◆ Work to be completed ◆
List each line of the records that includes the word "coordinates", copying every such line in full.

◆ Excerpt from a dataset ◆
____________
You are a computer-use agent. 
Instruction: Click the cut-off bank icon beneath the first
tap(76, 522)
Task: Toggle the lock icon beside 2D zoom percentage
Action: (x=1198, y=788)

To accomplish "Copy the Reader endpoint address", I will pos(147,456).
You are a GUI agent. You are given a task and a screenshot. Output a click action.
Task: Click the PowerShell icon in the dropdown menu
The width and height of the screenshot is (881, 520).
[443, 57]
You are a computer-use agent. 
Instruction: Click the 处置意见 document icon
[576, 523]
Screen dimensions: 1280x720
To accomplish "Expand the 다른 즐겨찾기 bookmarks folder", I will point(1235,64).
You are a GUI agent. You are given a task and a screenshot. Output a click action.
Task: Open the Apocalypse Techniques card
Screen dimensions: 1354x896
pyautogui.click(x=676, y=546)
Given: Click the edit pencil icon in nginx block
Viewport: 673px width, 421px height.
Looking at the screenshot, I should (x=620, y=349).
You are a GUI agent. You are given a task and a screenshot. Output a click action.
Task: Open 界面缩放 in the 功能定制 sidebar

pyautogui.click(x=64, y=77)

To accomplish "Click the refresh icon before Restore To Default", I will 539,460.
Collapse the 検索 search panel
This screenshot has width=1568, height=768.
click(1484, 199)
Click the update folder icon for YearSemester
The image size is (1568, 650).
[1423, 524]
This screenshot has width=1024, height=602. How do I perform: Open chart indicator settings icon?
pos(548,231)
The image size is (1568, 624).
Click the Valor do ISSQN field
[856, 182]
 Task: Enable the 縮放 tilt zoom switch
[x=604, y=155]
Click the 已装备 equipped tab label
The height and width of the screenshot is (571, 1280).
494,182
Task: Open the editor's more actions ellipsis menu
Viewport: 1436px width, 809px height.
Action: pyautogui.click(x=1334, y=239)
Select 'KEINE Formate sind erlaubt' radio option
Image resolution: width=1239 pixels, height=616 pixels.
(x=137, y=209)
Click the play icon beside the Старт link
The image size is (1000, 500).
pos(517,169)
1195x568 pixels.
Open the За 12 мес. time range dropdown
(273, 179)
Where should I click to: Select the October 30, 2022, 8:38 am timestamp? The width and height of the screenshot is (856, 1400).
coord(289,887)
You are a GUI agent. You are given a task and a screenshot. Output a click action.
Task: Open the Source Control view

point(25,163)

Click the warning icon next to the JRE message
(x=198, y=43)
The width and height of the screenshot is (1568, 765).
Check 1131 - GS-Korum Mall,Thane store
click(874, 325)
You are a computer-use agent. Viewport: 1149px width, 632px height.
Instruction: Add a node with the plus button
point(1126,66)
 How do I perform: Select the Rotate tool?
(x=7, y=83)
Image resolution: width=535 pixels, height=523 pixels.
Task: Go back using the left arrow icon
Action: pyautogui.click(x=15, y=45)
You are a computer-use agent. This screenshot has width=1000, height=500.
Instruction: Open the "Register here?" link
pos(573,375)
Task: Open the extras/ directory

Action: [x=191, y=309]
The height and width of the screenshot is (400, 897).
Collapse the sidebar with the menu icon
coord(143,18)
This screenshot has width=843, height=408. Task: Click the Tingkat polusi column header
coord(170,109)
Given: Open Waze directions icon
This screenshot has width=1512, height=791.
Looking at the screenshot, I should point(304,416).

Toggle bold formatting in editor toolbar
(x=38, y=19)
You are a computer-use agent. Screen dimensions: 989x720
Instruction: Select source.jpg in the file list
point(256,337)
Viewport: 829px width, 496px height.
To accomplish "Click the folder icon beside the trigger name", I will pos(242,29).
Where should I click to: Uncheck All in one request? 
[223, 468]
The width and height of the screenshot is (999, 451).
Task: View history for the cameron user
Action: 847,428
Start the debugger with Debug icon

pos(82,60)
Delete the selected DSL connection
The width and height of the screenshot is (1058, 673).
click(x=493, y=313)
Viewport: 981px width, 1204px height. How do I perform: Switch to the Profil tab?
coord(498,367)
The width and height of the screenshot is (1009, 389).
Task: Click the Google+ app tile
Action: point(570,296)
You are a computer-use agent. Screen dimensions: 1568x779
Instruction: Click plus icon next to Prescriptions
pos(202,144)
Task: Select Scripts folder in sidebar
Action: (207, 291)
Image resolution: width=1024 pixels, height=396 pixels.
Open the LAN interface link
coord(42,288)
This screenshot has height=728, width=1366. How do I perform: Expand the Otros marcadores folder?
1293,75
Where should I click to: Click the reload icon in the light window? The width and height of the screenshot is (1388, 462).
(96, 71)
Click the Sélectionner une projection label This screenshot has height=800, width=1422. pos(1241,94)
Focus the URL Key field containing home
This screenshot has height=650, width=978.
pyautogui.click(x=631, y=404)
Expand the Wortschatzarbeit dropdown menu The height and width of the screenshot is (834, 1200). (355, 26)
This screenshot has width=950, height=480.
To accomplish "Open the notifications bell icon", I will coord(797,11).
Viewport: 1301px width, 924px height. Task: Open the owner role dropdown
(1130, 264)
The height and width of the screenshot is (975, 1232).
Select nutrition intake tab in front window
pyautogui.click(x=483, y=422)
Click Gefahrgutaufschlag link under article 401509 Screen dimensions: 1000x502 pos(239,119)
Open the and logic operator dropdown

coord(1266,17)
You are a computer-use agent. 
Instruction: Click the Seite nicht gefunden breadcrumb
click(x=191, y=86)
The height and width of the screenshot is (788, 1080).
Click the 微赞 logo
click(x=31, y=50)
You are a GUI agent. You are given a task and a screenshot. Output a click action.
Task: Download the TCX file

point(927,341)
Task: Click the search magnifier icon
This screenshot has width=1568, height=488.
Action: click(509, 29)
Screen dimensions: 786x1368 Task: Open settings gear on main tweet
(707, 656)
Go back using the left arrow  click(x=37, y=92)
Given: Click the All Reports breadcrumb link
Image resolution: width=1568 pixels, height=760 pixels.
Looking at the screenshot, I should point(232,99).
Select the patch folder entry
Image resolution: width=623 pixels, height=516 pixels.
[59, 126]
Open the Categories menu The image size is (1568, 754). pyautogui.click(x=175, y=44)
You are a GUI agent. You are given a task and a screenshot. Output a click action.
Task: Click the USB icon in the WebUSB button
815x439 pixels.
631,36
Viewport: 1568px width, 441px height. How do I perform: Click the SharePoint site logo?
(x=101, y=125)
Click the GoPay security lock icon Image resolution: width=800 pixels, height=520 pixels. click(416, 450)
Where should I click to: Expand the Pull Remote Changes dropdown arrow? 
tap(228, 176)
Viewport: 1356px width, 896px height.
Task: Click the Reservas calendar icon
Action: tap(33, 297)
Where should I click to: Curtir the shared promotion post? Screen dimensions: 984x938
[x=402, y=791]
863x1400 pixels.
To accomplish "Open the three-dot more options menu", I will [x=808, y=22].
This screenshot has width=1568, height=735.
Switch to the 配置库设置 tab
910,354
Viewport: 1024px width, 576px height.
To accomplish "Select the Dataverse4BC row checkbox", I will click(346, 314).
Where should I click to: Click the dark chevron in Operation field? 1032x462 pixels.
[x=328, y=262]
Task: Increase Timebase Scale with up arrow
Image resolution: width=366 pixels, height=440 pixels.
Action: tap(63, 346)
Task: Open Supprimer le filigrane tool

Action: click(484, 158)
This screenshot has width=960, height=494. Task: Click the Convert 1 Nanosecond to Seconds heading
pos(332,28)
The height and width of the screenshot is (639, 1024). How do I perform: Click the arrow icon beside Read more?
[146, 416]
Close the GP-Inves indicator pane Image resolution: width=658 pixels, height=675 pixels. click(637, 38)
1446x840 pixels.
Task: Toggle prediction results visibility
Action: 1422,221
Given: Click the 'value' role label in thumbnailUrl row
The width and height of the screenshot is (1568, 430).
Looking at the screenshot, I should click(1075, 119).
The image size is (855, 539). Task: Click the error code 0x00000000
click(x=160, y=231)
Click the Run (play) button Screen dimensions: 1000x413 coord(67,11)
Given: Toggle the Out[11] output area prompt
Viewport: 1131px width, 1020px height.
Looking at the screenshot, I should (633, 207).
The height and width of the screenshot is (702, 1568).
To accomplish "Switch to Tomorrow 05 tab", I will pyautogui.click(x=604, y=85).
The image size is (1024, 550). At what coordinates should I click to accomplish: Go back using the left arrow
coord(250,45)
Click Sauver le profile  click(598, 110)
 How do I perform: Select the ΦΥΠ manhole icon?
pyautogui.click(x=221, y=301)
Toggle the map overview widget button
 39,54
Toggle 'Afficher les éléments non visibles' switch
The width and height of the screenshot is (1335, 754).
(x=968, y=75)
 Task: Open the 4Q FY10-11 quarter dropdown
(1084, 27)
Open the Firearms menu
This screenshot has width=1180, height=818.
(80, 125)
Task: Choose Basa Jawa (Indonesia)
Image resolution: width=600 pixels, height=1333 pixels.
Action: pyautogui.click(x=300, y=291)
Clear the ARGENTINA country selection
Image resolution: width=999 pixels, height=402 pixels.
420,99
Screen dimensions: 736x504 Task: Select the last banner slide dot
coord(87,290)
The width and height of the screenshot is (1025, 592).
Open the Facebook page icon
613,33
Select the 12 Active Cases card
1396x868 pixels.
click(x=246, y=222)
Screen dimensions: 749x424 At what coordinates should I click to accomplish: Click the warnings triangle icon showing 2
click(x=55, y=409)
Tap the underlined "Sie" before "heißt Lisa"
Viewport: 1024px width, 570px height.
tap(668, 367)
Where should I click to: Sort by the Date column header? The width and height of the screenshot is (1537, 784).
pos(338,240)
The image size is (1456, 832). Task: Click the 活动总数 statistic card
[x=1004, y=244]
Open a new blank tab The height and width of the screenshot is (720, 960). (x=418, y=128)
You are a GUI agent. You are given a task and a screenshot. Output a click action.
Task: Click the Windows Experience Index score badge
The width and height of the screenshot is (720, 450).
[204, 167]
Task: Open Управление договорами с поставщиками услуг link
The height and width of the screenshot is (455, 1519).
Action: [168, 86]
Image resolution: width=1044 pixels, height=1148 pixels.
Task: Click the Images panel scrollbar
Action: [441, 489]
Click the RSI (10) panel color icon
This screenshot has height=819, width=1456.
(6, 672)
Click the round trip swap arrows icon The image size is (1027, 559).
____________
◆ Written solution ◆
The image size is (1024, 550). At what coordinates should I click to accomplish: Go back using the left arrow
Screen dimensions: 749x424 At what coordinates should I click to accomplish: Click the warnings triangle icon showing 2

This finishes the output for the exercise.